HIJA DE LA COSECHA
spoiled child of root. green leaf. &
fruitful. child of mouthful-harvest.
mouth full of cherry tomato blistering
by the day’s shower of light. full on
lemon juice made to pucker. then
sliced into kindness by sugar cubes.
here vines run feral. the green-sheened
jalapeno trick an army of teeth to burn.
the birds tower the city on tops of
sunflower faces. here the carrots offer
their silent bodies & resurrect when
mouths go hungry. here i savor the
wild blueberry. swirl the sweetness
after each navy pebble pops between
teeth. i remember i was once the child
of broken earth. mouth full on wind
flavored by a mother’s immigrant
dream. coated in lifeless rock.
i crayoned the seeds & stems of things
i had yet to savor . i was fed what was
given.
DEITY
the vast summer harvest blessed our
mouths. wild onion—their green leaves
like claws bathing in the breath of the world.
tomato stems beasting a tallness no one
foresaw would bare such sweet
balloons of red sugar. & nothing here
floats on their own. the branches knew this
& felt purposeful. dusk made itself known.
& snails hovered taking the lives
grounded by root. peeled the sweet onion without
mercy. then took its neighbor & the children.
swallowed the cherry tomatoes—a broken
string of lights on a christmas tree & no glow
remain. & the branches lost purpose.
overcame by the smallest violence
i plucked each shell-holding-body.
rubber beings clinging to leaf & i plucked
with even more given strength. retreating into
the only home given to them by birth—a prison-weight
on their backs. still i felt nothing. lined one-by-one
across the faded wooden edge of the garden box.

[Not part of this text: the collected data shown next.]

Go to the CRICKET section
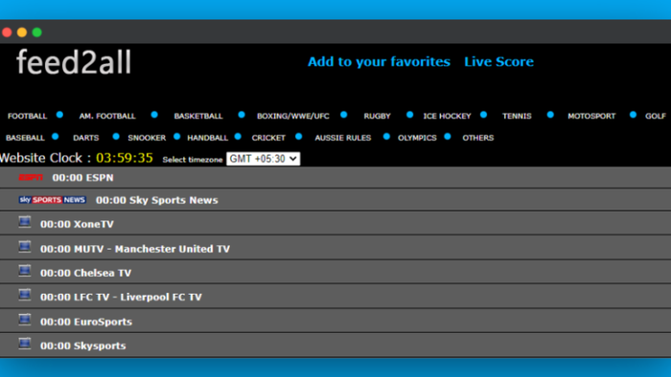 tap(268, 138)
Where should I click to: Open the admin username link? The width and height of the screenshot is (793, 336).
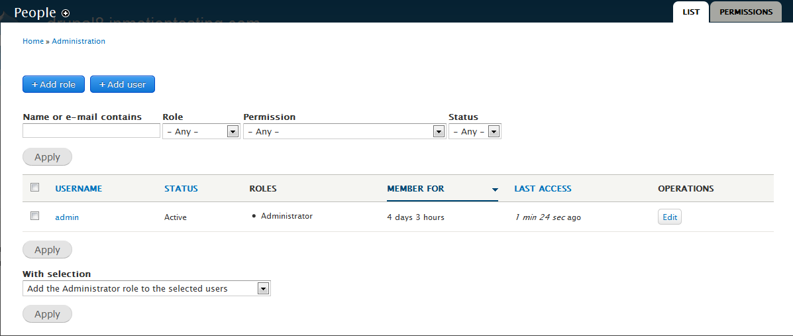tap(67, 217)
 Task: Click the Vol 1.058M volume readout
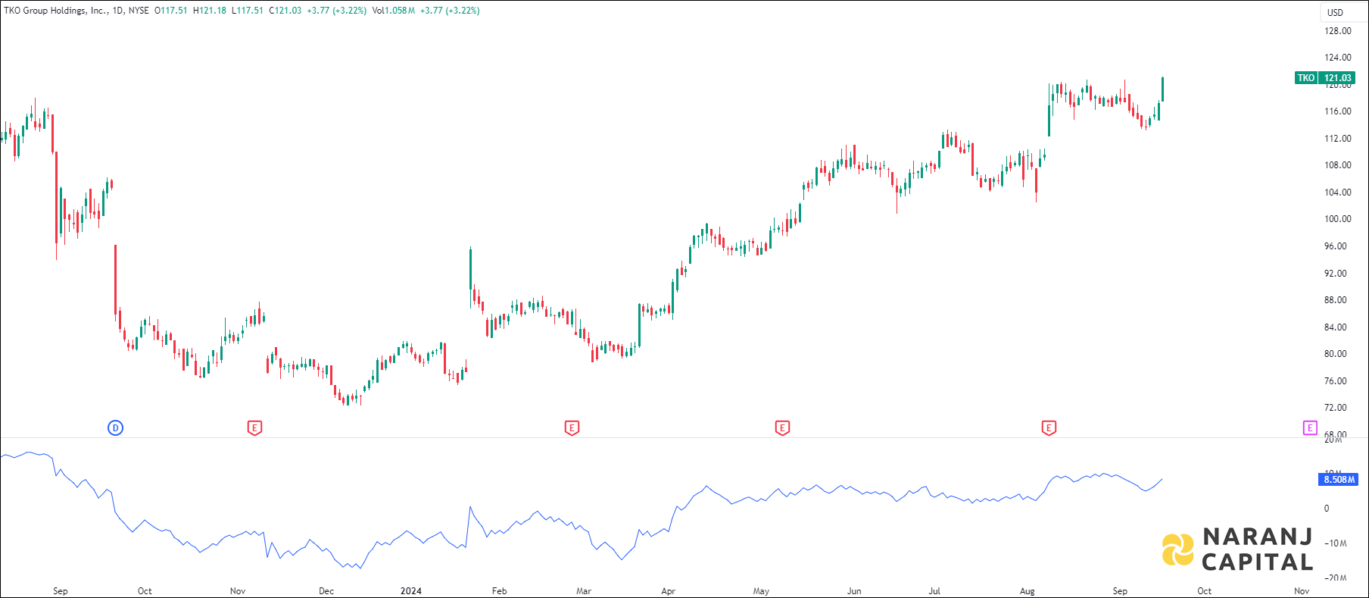pos(393,11)
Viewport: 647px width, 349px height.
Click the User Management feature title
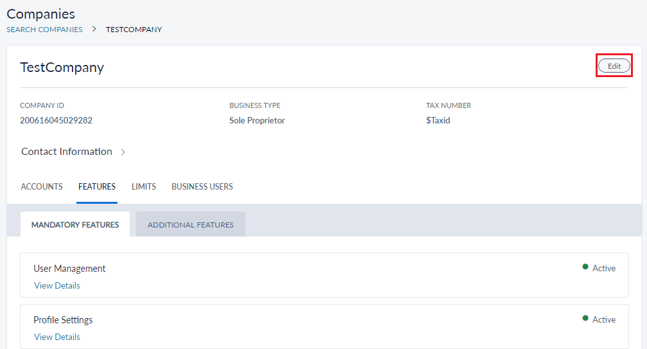tap(69, 269)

a green village surrounding the guilty. both judge &
executioner i was. raised a brick & let go. their
brittle shells cracking was how my ears understood
the dead. their bodies taken by an evaporating
sky. the ruins of homes remain. but to hold life
then remove it from soil is to costume myself
a deity—a skin not my own & still i acted with an itch—
how often i hear of war & the world itching in someone else’s
skin—feeling nothing but a raised brick at their hands.

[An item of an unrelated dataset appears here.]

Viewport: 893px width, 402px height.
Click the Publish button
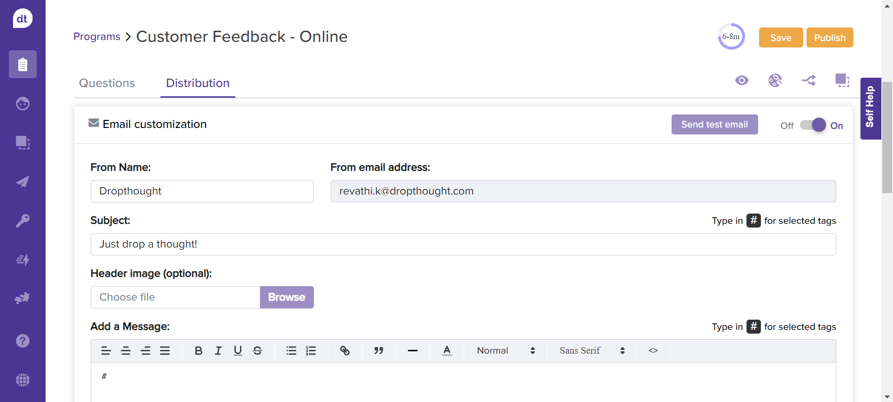(829, 38)
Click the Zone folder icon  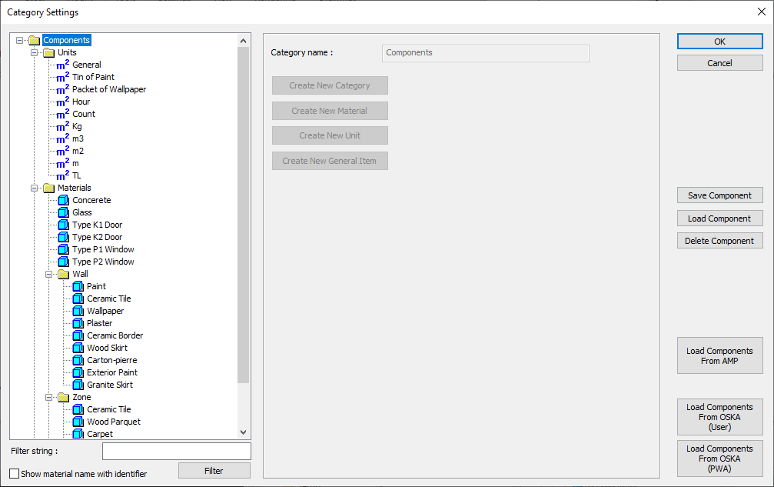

Karla Cordero is a descendant of the Chichimeca tribe from northern Mexico, a Chicana poet, educator, and activist, raised along the borderlands of Calexico, CA. She is the recipient of the Loft Literary Center Spoken Word Immersion fellowship (Minneapolis, MN). Cordero’s chapbook, Grasshoppers Before Gods (2016) was published by Dancing Girl Press. Her work has appeared and forthcoming in Tinderbox, Word Riot, Poetry International, The Acentos Review, Toe Good Poetry, among other publications.